[RECORD SET]
+++

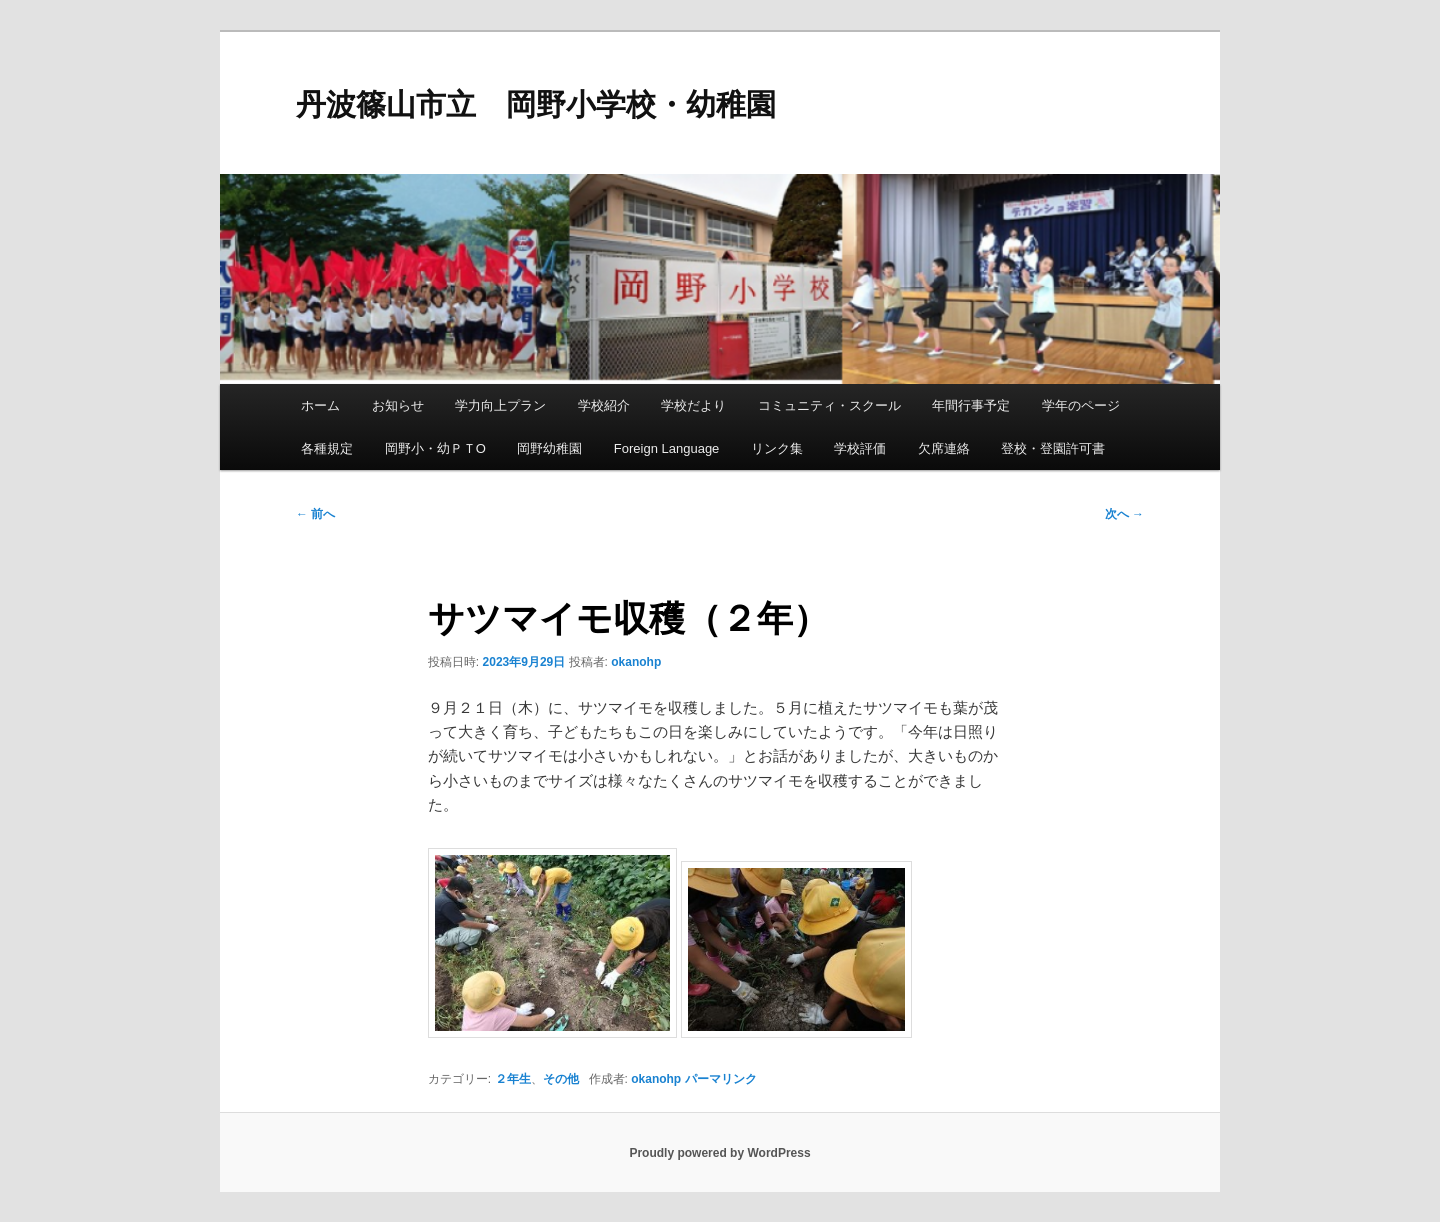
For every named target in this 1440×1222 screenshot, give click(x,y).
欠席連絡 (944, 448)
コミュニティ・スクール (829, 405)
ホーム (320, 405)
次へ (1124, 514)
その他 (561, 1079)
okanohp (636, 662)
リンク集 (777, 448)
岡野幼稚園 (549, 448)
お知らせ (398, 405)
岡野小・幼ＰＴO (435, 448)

+++

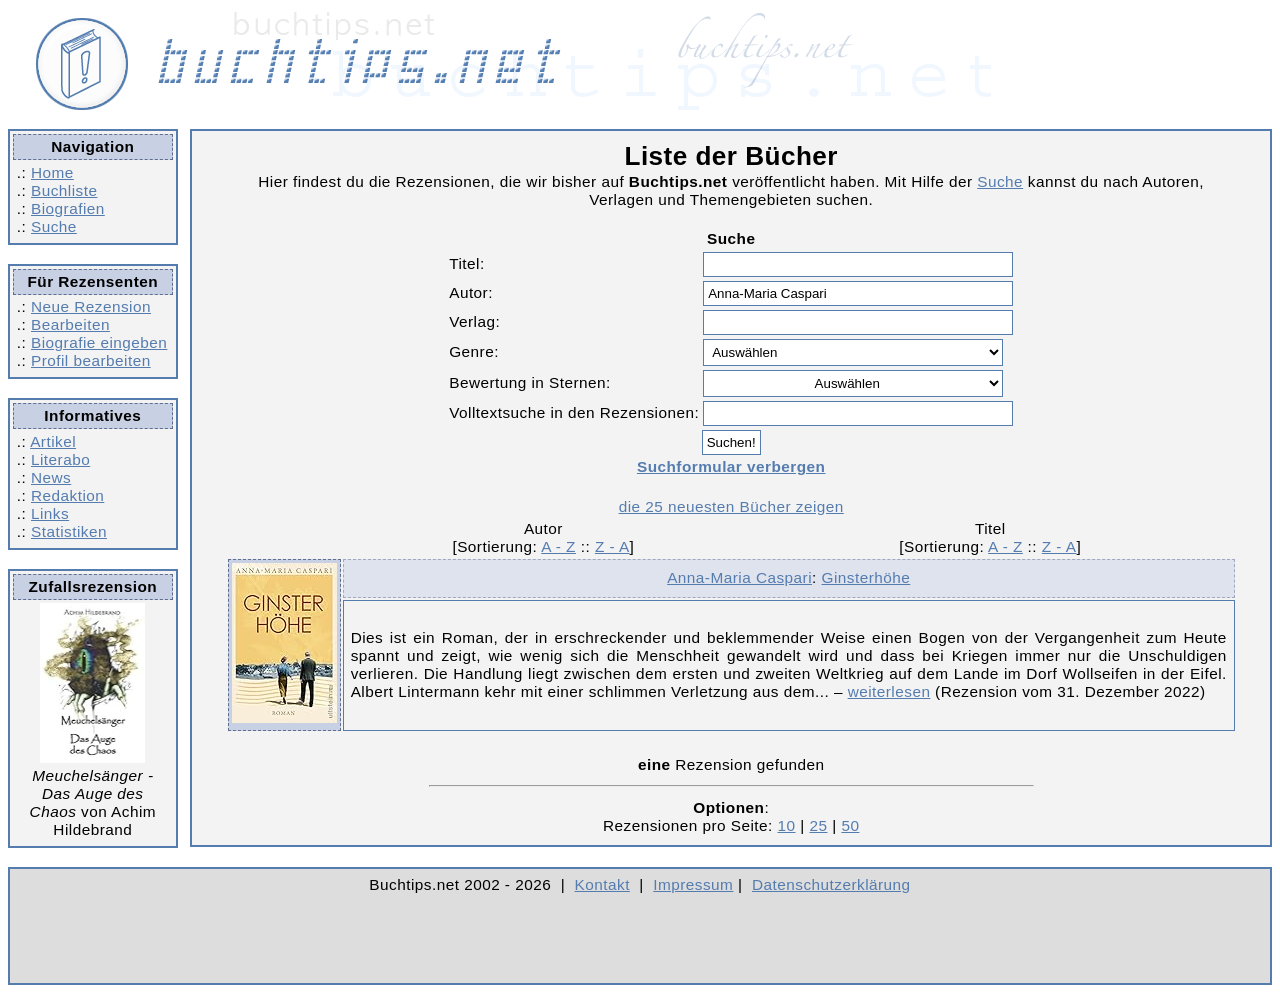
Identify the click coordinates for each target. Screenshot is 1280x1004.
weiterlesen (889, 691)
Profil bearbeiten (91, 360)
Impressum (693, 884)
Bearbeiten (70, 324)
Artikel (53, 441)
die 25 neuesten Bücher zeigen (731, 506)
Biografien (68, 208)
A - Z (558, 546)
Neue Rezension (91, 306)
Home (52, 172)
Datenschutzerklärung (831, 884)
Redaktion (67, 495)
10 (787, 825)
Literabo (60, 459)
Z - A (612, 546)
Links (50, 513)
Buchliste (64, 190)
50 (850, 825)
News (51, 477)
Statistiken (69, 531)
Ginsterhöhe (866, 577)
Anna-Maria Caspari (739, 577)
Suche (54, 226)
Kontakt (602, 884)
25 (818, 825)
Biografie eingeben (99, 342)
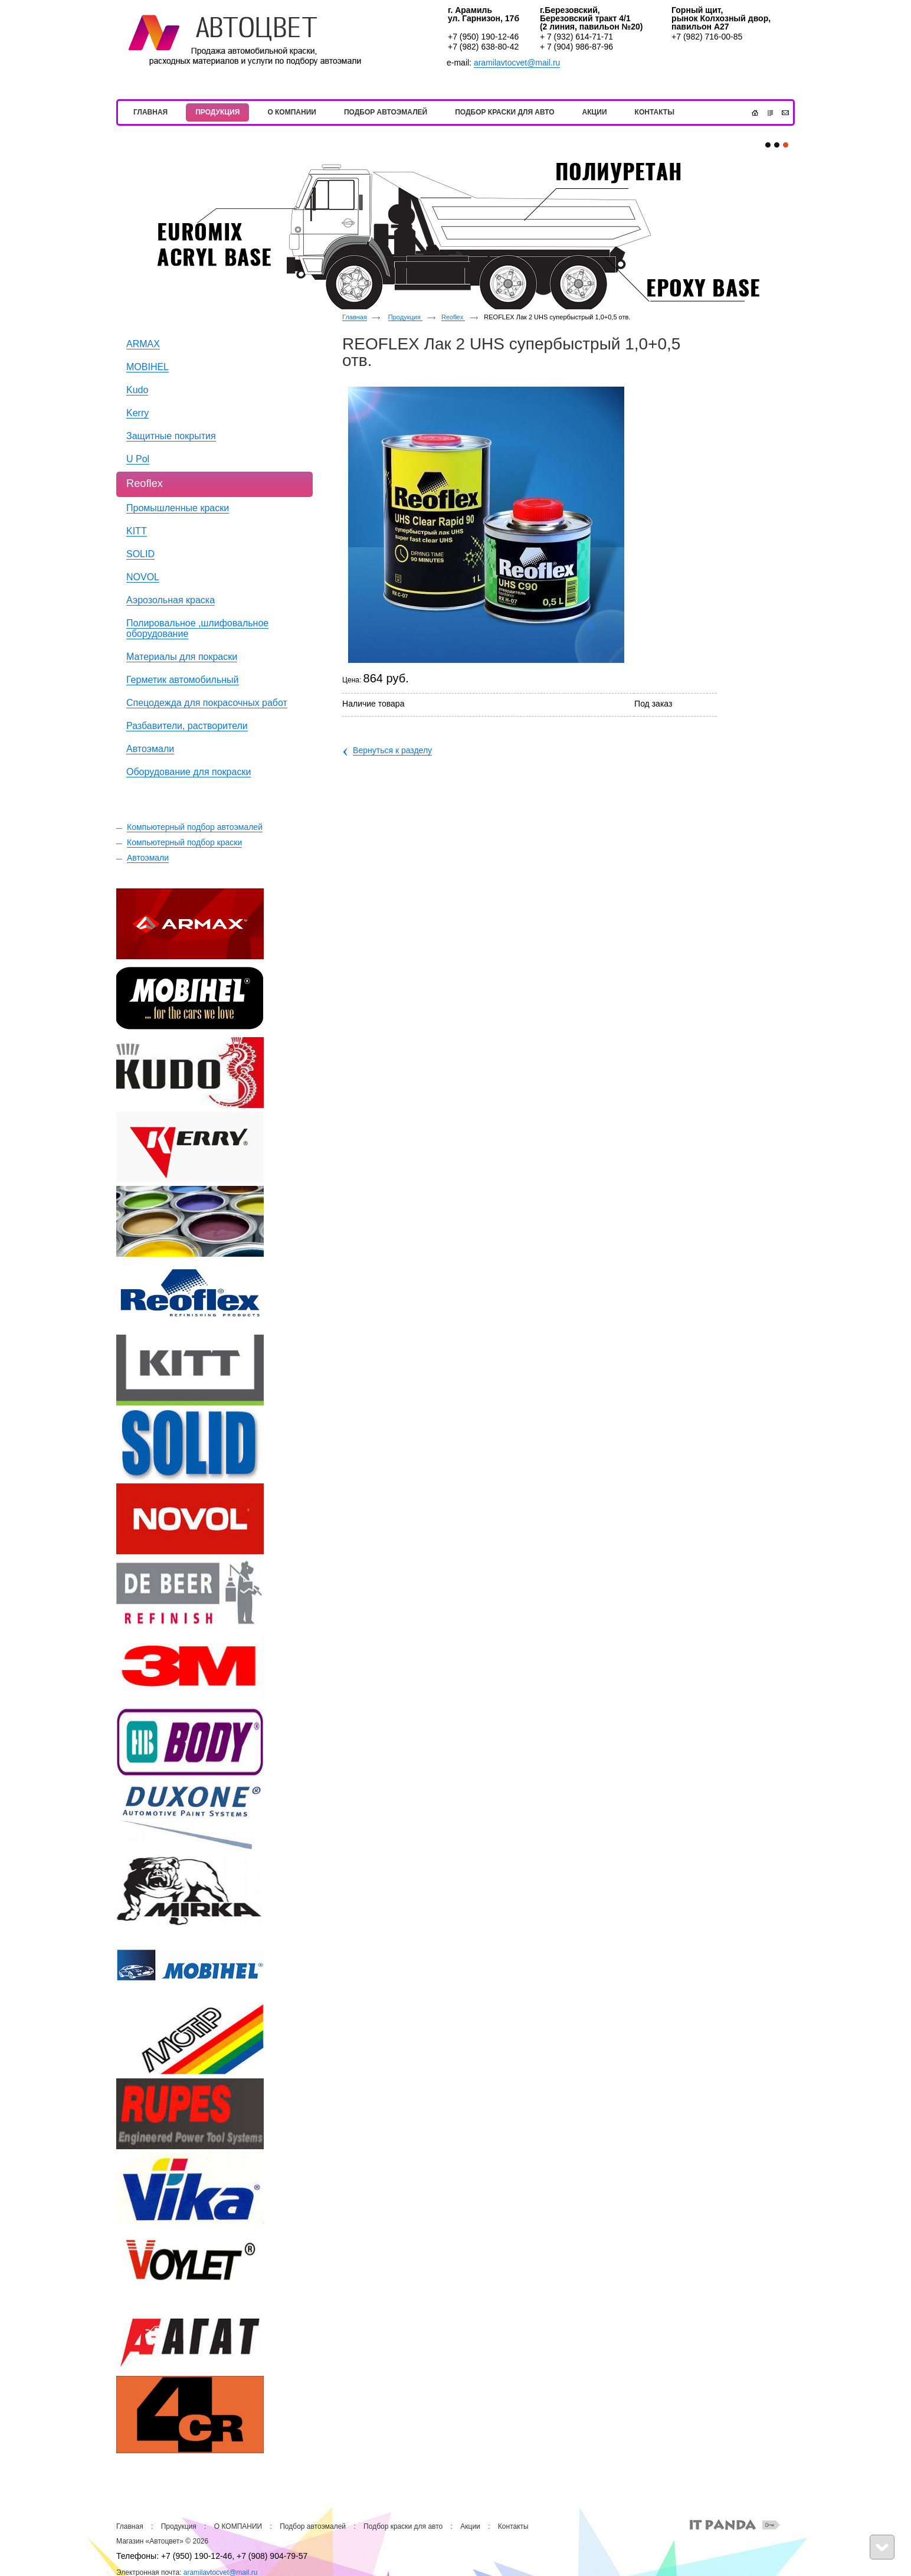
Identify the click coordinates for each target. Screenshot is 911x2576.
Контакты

+++

[EXERCISE AIM] Starting at the line in the material above that has "For every named" and stopping after the line that has "お知らせ (398, 405)", write out only those lines again, the request line included. Shift every click coordinate by adding 46 to each of its numbers.

[THE SOLUTION]
For every named target in this 1440×1222 screenshot, give click(x,y).
欠席連絡 (990, 494)
コミュニティ・スクール (875, 451)
ホーム (366, 451)
次へ (1170, 560)
その他 (607, 1125)
okanohp (682, 708)
リンク集 (823, 494)
岡野幼稚園 (595, 494)
お知らせ (444, 451)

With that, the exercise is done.